Was ist ein Beweisverfahren und wann sollte man es einleiten?

Das sogenannte selbständige Beweisverfahren hat in baurechtlichen Angelegenheiten eine außerordentlich große Bedeutung.

Sinn und Zweck eines solchen Verfahrens ist eine Tatsachenfeststellung im Rahmen eines vor einem Gericht durchgeführten Verfahrens. Es werden in einem solchen Verfahren keine Rechts-, sondern lediglich tatsächliche Fragen geklärt. Am Ende eines solchen Verfahrens steht dementsprechend auch kein Urteil, sondern in aller Regel ein schriftliches Sachverständigengutachten.

Insbesondere bei der Feststellung von Baumängeln ist ein selbständiges Beweissicherungsverfahren von großem Wert. Oftmals hilft ein solches Verfahren nämlich, einen umfangreichen Bauprozess zu vermeiden. Ist beispielsweise erst einmal durch einen gerichtlich bestellten Sachverständigen das Vorhandensein von und die Verantwortlichkeit für Baumängel festgestellt, dann wird der in dem Gerichtsgutachten als gewährleistungspflichtig Dargestellte schon sehr gute Gründe haben müssen, um seiner - gutachterlich festgestellten - Mängelbeseitigungspflicht nicht freiwillig nachzukommen.

Mit Hilfe eines selbständigen Beweisverfahrens kann dem Verlust von wichtigen Beweisen vorgebaut werden.

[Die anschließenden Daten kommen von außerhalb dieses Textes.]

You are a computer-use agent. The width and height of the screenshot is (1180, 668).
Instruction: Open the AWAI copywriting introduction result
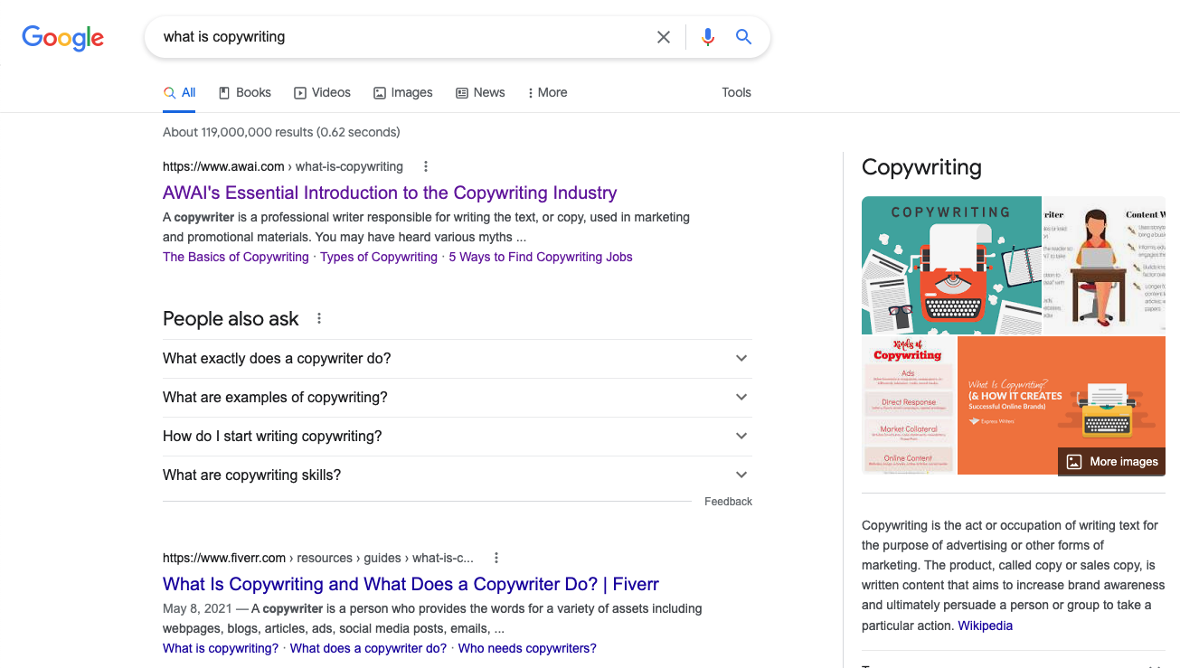tap(390, 193)
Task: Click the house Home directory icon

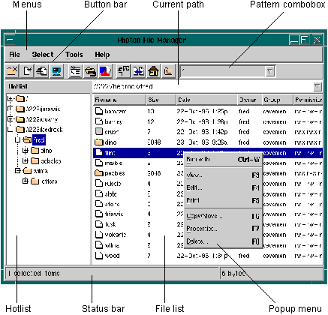Action: (153, 71)
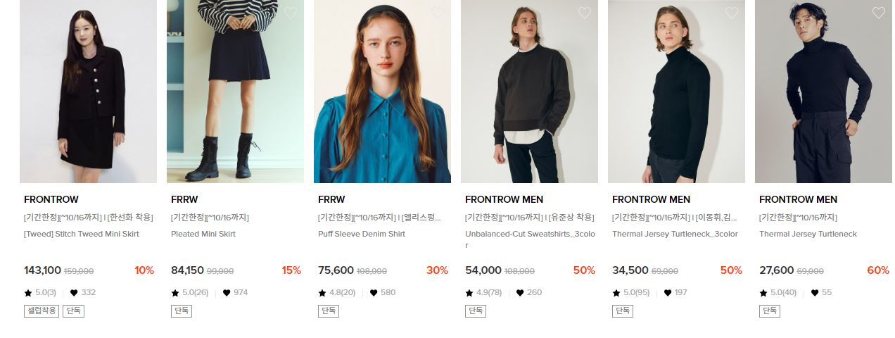Viewport: 895px width, 338px height.
Task: Click the star rating 5.0(26) icon
Action: (175, 293)
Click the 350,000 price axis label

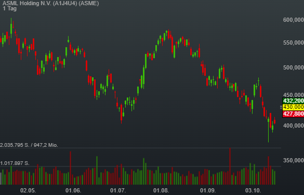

Dies kann sowohl vor Baubeginn wichtig sein, wenn man z.B. bei Tunnelbauarbeiten die genaue Zusammensetzung des Bodens feststellen lässt, um auf diese Art das geschuldete Leistungssoll zu definieren.

Auch während der Bauzeit können immer wieder Situationen auftauchen, in denen Bedarf für die Klärung von Einzelfragen gegeben ist, die bei ungehindertem Bauablauf vielleicht nicht mehr oder nur noch unter großen Schwierigkeiten beantwortet werden können.

So sollte beispielsweise die Frage, ob Bewehrungsstahl vom Auftragnehmer in vertraglich geschuldeter Güte angeliefert und eingebaut wird, bei berechtigten Zweifeln tunlichst geklärt werden, bevor der Stahl eingebaut und zubetoniert wurde.

Und schließlich gibt es auch in der Gewährleistungsphase zahlreiche Situationen, in denen Bedarf für eine schnelle und notfalls gerichtsverwertbare Tatsachenfeststellung gegeben ist. So ist beispielsweise die Durchführung von Ersatzvornahmemaßnahmen bei verweigerter Mängelbeseitigung durch den Auftragnehmer in der Regel erst dann empfehlenswert, wenn die Verantwortlichkeit für einen Mangel vorab - nach Möglichkeit mit Hilfe eines selbständigen Beweisverfahrens - festgestellt wurde.

Beseitigt man als Auftraggeber vor Klärung von Verantwortlichkeiten die Mängel, läuft man in einer nachfolgenden gerichtlichen Auseinandersetzung Gefahr, dass das Gericht beweiserhebliche Tatsachen nicht mehr feststellen kann und man den Prozess alleine aus Beweisgründen verliert.